%%

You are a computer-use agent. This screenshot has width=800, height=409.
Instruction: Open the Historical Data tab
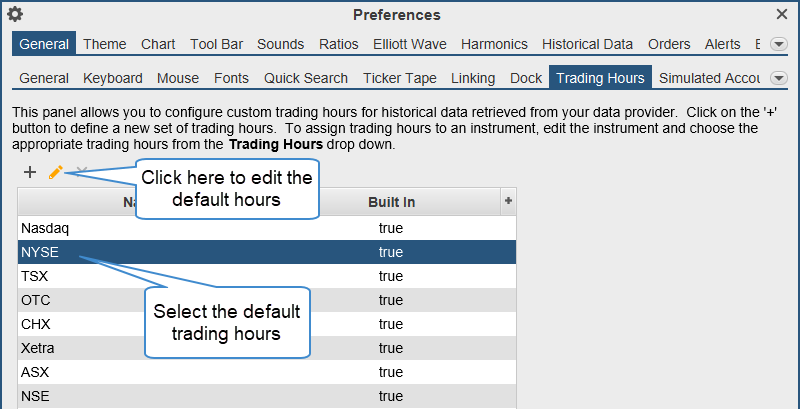pyautogui.click(x=587, y=44)
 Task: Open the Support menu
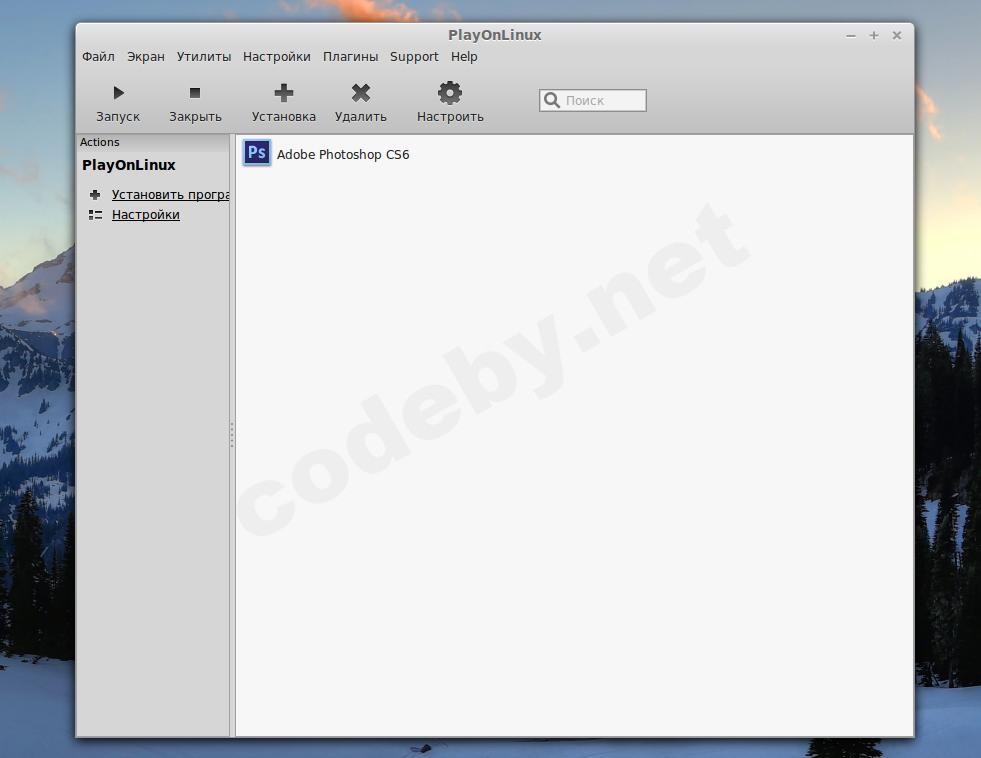[x=414, y=57]
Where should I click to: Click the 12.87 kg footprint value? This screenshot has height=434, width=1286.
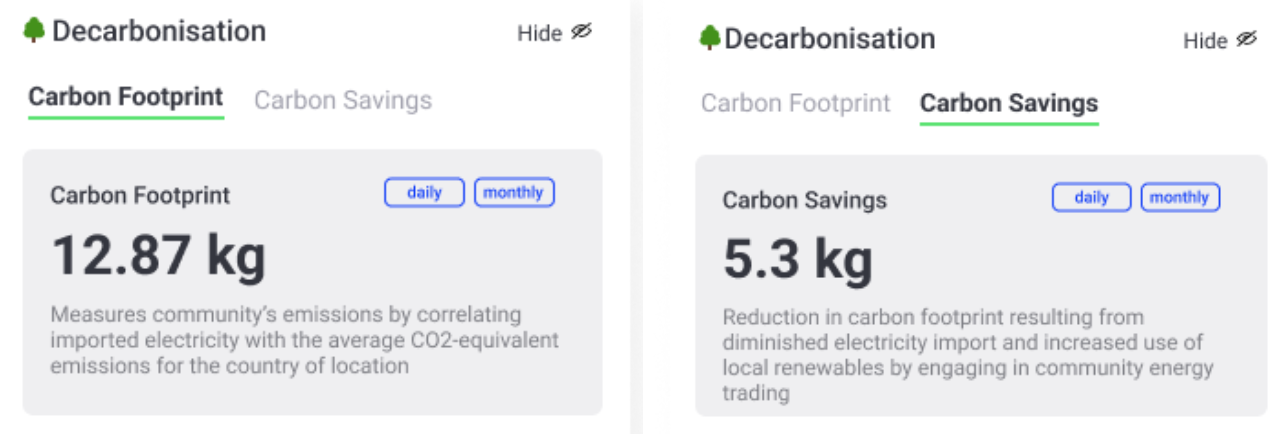[x=159, y=255]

%%

▶ **WORK REQUIRED**: When the line that holds "Instruction: Open the Historical Data tab" is reached, begin duplicating exactly, and continue through the last line of the listing, skipping the pictures; output nothing else.

▶ **RESPONSE AREA**:
Instruction: Open the Historical Data tab
pyautogui.click(x=587, y=44)
 Task: Open the Support menu
[x=414, y=57]
Where should I click to: Click the 12.87 kg footprint value? This screenshot has height=434, width=1286.
[x=159, y=255]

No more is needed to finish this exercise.